Ces dispositions méconnaissent également l’article VIII de la Déclaration des droits de l’homme et du citoyen de 1789, qui dispose que la « loi ne doit établir que des peines strictement et évidemment nécessaires » ; autant dire que ces peines doivent être proportionnées.
Je rappelle que le Conseil constitutionnel considère qu’une mesure d’interdiction du territoire ne peut pas être prononcée « sans égard à la gravité du comportement de l’étranger ».
Ces dispositions sont donc contraires à l’article XVI de la Déclaration de 1789, car des étrangers ayant contesté une OQTF pourraient voir prononcer contre eux une interdiction de retour avant même que leur recours, pourtant suspensif, n’ait été examiné par la juridiction administrative.
Le dispositif prévu aux alinéas 22 à 32 n’est pas non plus conforme aux prescriptions de la directive Retour. Cette directive prévoit certes que les décisions de retour sont assorties d’une interdiction d’entrée « si aucun délai n’a été accordé pour le départ volontaire ». Cependant, le 4° de son article 7 limite strictement les possibilités dans lesquelles « les États membres peuvent s’abstenir d’accorder un délai de départ volontaire ». Or le présent projet de loi donne à l’administration la possibilité de prononcer un refus de délai de départ dans un nombre bien plus grand de situations.

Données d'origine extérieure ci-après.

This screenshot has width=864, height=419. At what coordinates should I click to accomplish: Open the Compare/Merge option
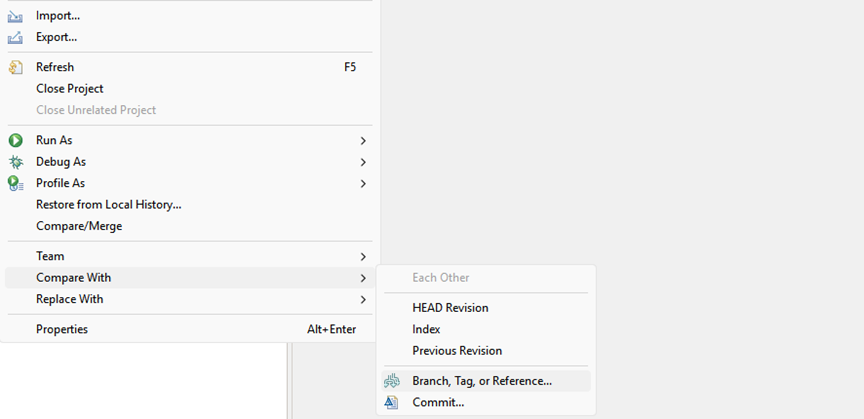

La directive prévoit que l’octroi d’un délai de départ volontaire doit être la règle et le refus de délai, l’exception. Cela implique que les IRTF automatiquement liées aux OQTF sans délai aient également un caractère exceptionnel. Or le projet de loi inverse cette logique en prévoyant un dispositif dans lequel l’IRTF serait la règle et non plus l’exception.
Enfin, le signalement au fichier SIS de toute personne faisant l’objet d’une IRTF pose également problème, car il ne constitue pas un impératif au regard de la directive. J’ajoute que cette disposition ne respecte pas non plus le principe de proportionnalité des inscriptions au fichier SIS II, consacré à l’article 21 du règlement (CE) n°1987/2006.